Nunca mais ouvi a voz do rádio em ondas curtas, nunca mais agendei aqueles programas ao cair da tarde, nunca mais eu dediquei uma canção a quem, de fato, eu amava. Também, a esta altura, eu não me quero para tanto. Tudo o que peço é um café coado forte em filtro de papel. À falta de cão, quero o uivo de meus papagaios - e o que mais. Exercício de aceitação experiencio. Indivíduos, vários e tantos nesta vida, vêm repetindo, com circunstância: "O purgatório é aqui". A quem me espera, respondo que eu saí de férias com uma mão na frente e outra atrás, cheia de poesia, quase sem música.
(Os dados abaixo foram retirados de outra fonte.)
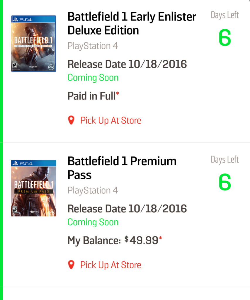Tap Coming Soon under the Premium Pass release date

point(93,222)
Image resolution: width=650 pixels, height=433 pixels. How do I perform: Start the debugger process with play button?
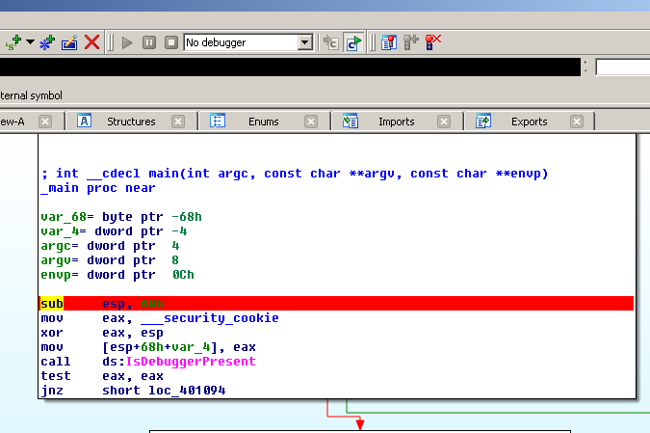click(x=128, y=42)
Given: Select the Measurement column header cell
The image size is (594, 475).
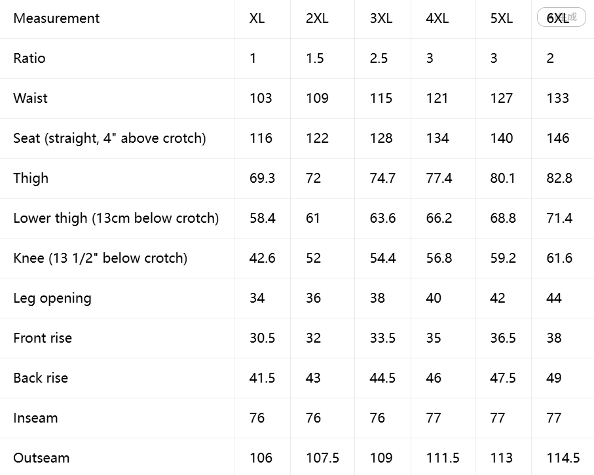Looking at the screenshot, I should [117, 18].
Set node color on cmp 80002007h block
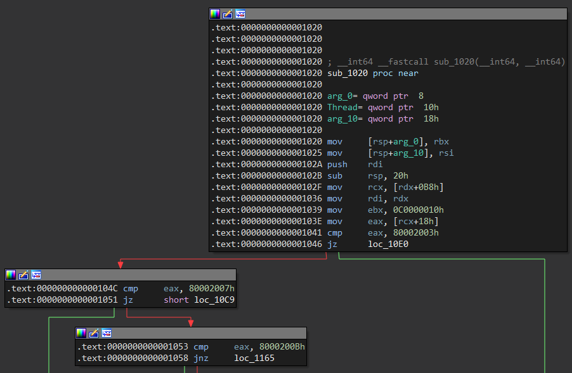Image resolution: width=572 pixels, height=373 pixels. pyautogui.click(x=11, y=275)
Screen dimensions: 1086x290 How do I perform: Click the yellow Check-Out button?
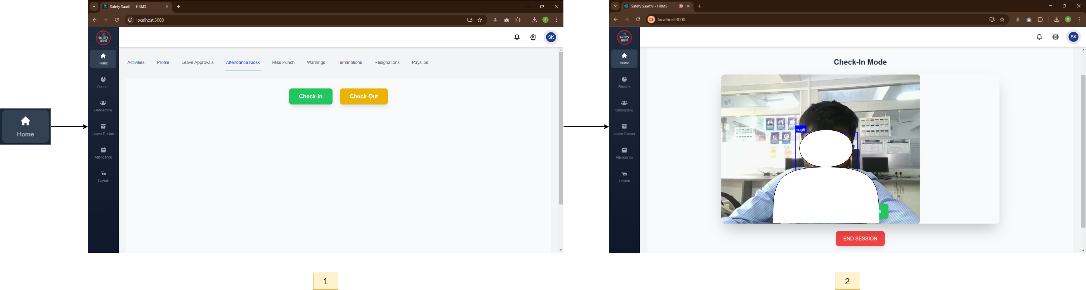363,96
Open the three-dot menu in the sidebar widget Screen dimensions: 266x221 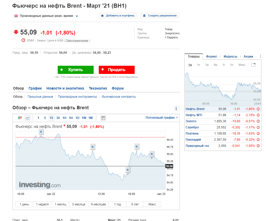260,56
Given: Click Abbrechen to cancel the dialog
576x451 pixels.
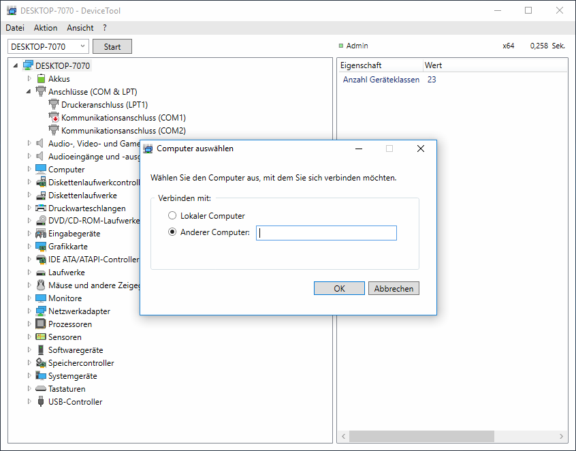Looking at the screenshot, I should coord(394,288).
Se não há manteiga, vou de margarina, que importante é o pão. Isso quando minha humildade voa baixo e a abstinência alteia. Hoje meu jejum manjou bom mote: qualquer coisa toma lugar de outra e se perdoa. O maior risco é rolar "aquela" balada romântica, tudo se tingindo de rosa, a folha cordiforme decalcando a pele florida, o vestido negro passeando à noite.

Quando acordo a vida de pés aparentes por debaixo da cortina, reanimo o fraquejo ao que de mim escondo. Folheio a publicidade de um curso de neurolingüística e gestão empresarial, deixando a coisa por si tomar rumo e prumo. Tenho, sim, de sair mais, visitar endereços, dizer alôs telefônicos, calar minha telepatia. Difícil companhia, só a de meus escuros.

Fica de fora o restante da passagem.